Con su cartel pintado a mano, su mostrador de mármol y paredes que parecen susurrar anécdotas del barrio, Pirilo no necesita mesas ni manteles. Acá se come al paso, parado, muchas veces en la vereda, rodeado de vecinos, turistas y parroquianos de siempre. El encanto está en la simpleza y en una pizza de molde que es pura identidad: alta, húmeda, generosa.


 Una tradición familiar: Silvia Vezzari y el corazón del horno

Pirilo está en manos de la familia Vezzari desde hace décadas. Y si hay una figura que encarna el alma del lugar hoy, esa es Silvia Vezzari. Heredera directa de la tradición pizzera y del amor por el barrio, Silvia es quien se encarga día a día de mantener vivo el fuego —literal y simbólicamente— que da sentido a este rincón icónico de San Telmo.

Silvia atiende, hornea, conversa, recuerda nombres, corta porciones como quien reparte memorias y cuida cada detalle como si el local fuera su propia casa. Con la firmeza de quien conoce el oficio al dedillo, y la calidez de quien entiende que cada cliente viene a buscar mucho más que una porción. 

 

 

              La receta no se toca,                                       la calidad no se negocia.

 

Esa es la línea que Silvia sostiene con orgullo, y con ella el legado de generaciones. Su labor no solo mantiene viva la esencia de Pirilo, sino que también resiste con elegancia a los vaivenes de la moda gastronómica.
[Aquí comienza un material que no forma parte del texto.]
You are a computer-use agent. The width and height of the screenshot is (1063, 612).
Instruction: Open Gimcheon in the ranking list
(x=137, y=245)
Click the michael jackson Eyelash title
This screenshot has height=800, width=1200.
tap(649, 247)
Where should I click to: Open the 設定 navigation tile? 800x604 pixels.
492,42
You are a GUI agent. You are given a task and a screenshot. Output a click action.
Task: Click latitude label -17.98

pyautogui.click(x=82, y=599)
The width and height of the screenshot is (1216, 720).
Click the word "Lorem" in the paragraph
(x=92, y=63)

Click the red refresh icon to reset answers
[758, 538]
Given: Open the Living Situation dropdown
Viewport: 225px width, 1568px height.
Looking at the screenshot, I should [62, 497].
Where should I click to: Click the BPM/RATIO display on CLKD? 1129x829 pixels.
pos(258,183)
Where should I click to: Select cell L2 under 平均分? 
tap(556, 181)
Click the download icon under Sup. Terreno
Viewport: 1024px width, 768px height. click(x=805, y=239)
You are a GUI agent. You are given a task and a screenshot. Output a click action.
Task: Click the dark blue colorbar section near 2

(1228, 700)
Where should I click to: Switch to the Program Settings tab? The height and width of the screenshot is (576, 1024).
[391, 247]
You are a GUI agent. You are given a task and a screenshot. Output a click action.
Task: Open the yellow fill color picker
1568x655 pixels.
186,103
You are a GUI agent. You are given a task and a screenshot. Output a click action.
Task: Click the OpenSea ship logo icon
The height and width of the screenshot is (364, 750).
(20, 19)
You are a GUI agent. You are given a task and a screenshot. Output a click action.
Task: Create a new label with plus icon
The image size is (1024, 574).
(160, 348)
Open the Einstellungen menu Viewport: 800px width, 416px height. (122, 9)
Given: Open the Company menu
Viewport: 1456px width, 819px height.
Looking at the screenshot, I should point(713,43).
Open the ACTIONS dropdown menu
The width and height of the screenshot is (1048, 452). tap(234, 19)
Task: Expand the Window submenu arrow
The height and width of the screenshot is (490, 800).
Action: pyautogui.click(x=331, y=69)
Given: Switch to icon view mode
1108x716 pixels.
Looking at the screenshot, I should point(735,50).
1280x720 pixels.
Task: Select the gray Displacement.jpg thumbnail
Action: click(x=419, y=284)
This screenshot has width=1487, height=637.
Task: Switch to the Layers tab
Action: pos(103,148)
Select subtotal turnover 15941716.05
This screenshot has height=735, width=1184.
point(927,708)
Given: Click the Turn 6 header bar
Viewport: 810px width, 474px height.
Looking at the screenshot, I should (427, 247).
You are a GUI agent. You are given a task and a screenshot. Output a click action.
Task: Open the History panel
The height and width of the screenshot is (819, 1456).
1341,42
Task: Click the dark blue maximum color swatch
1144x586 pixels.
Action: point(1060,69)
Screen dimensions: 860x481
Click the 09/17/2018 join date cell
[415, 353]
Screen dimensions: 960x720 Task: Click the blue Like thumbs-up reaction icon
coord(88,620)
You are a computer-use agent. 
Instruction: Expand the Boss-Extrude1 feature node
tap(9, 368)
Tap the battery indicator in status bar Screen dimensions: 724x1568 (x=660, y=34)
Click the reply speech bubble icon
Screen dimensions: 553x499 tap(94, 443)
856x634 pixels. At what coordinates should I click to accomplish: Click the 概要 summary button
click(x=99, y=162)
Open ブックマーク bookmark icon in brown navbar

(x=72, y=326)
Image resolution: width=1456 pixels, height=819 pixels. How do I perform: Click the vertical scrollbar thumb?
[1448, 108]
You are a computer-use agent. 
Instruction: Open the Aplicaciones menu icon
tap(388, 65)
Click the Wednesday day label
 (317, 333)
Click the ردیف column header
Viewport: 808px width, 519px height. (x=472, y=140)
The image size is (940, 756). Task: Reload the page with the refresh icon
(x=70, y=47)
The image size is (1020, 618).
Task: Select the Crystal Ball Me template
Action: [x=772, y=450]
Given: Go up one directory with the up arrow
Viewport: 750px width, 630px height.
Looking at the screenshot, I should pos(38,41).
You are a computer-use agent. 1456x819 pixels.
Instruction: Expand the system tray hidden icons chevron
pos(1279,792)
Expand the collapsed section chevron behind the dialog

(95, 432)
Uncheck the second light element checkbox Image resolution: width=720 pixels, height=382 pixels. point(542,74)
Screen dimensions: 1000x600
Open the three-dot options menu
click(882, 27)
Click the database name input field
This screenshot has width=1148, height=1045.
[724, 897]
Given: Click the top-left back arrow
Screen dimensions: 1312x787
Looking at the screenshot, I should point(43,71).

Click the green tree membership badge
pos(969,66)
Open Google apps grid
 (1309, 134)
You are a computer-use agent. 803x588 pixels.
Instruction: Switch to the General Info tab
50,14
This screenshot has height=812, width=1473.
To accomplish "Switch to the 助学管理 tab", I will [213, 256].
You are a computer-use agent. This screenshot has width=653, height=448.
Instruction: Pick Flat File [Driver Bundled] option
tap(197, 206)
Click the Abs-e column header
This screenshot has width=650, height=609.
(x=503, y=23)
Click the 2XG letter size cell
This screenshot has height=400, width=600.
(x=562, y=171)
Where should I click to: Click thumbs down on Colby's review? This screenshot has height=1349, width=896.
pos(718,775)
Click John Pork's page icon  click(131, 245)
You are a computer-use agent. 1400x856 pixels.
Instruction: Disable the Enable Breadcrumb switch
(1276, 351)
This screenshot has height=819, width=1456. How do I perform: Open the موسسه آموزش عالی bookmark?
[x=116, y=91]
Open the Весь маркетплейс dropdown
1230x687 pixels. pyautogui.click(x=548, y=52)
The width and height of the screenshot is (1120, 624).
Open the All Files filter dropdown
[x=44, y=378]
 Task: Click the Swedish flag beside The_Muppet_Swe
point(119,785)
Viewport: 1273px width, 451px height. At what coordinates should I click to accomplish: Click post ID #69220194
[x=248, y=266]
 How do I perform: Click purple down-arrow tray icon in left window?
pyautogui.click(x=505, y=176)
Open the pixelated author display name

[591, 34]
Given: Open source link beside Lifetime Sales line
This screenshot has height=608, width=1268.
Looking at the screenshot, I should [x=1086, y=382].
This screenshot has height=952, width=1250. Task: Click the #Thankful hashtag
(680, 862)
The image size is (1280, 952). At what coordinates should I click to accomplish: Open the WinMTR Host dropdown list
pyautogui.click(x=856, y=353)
La fugazzeta es legendaria, pero la de muzza con fainá arriba es casi un rito. La masa gruesa, esponjosa y apenas crocante por debajo, con una cantidad de queso que desafía cualquier dieta, convierte a Pirilo en una parada obligada. Todo servido en porciones rectangulares, sobre papel, para comer ahí mismo, contra la pared o bajo el sol de la vereda. Comer en Pirilo es volver a una postal que nunca se fue. Una porción, y sentís Buenos Aires.